Genome-wide relationship between MyoD binding affinity, nucleosome occupancy and gene expression. Circos plot showing the relationship between sequence variation in MyoD binding motif and the affinity landscape of MyoD binding to DNA and differential expression of target genes. Each track on the concentric circles represents one dataset. The MyoD track (outermost circle) shows ranked peak tag density (PTD) (number of sequenced reads within peak divided by the peak length) for genome-wide MyoD binding sites. The H3K4me1 track shows PTD of histone H3 mono methyl lysine 4 that overlap with MyoD peaks in myotubes. H3K4me3 track shows PTD of histone H3 tri-methyl lysine 4 on the TSS of genes that are associated with MyoD peaks (Supplementary Data). H3K27me3 track shows tag density of histone H3 tri-methyl lysine 27 on the TSS of genes associated with MyoD peaks. H3 track shows PTD of total histone H3 overlapping with MyoD peaks.

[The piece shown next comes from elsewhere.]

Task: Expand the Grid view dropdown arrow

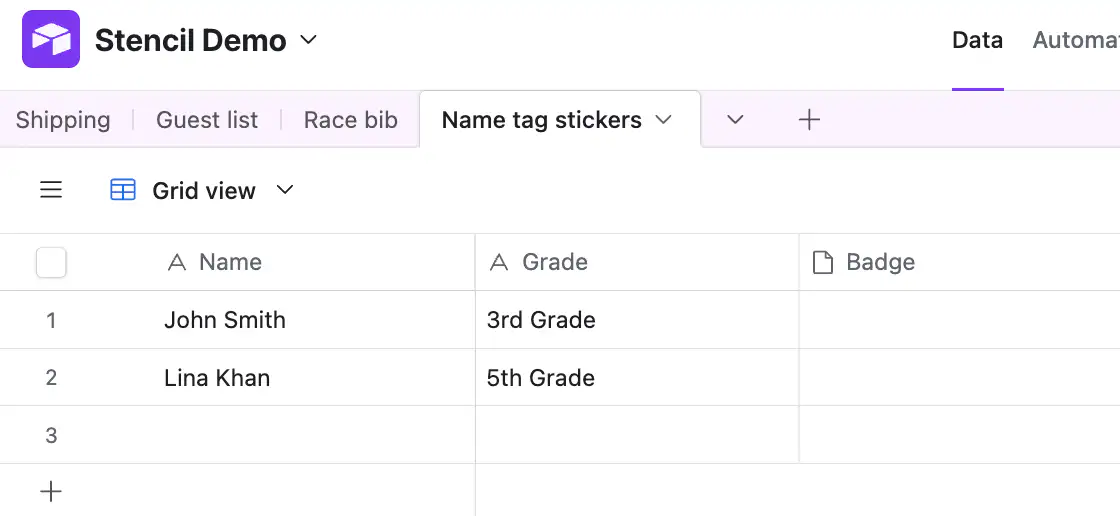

The three motif tracks show average number of E-box motifs divided into three categories of 0, 50 and 100% GC content of their center dinucleotide. The RNA track (RNA-seq) shows differential expression of MyoD target genes (Supplementary Data). Data is binned into 100 bins and average value within each bin is plotted.

Figure 7.

The effect of motif numbers and sequences on gene expression output. Synthetic CREs were generated and sub cloned into pGL4.23 luciferase construct. (A) Schematic showing the numbers and sequences of E-boxes within CREs. DEL represents location of deleted E-box; GC represents CAGCTG; AT represents CAATTG, CA represents CACATG. (B) Relative luciferase activity after normalization to renilla. Dual luciferase assay was performed in Cos7 cells by co transfecting mouse MyoD and E47 expression vectors.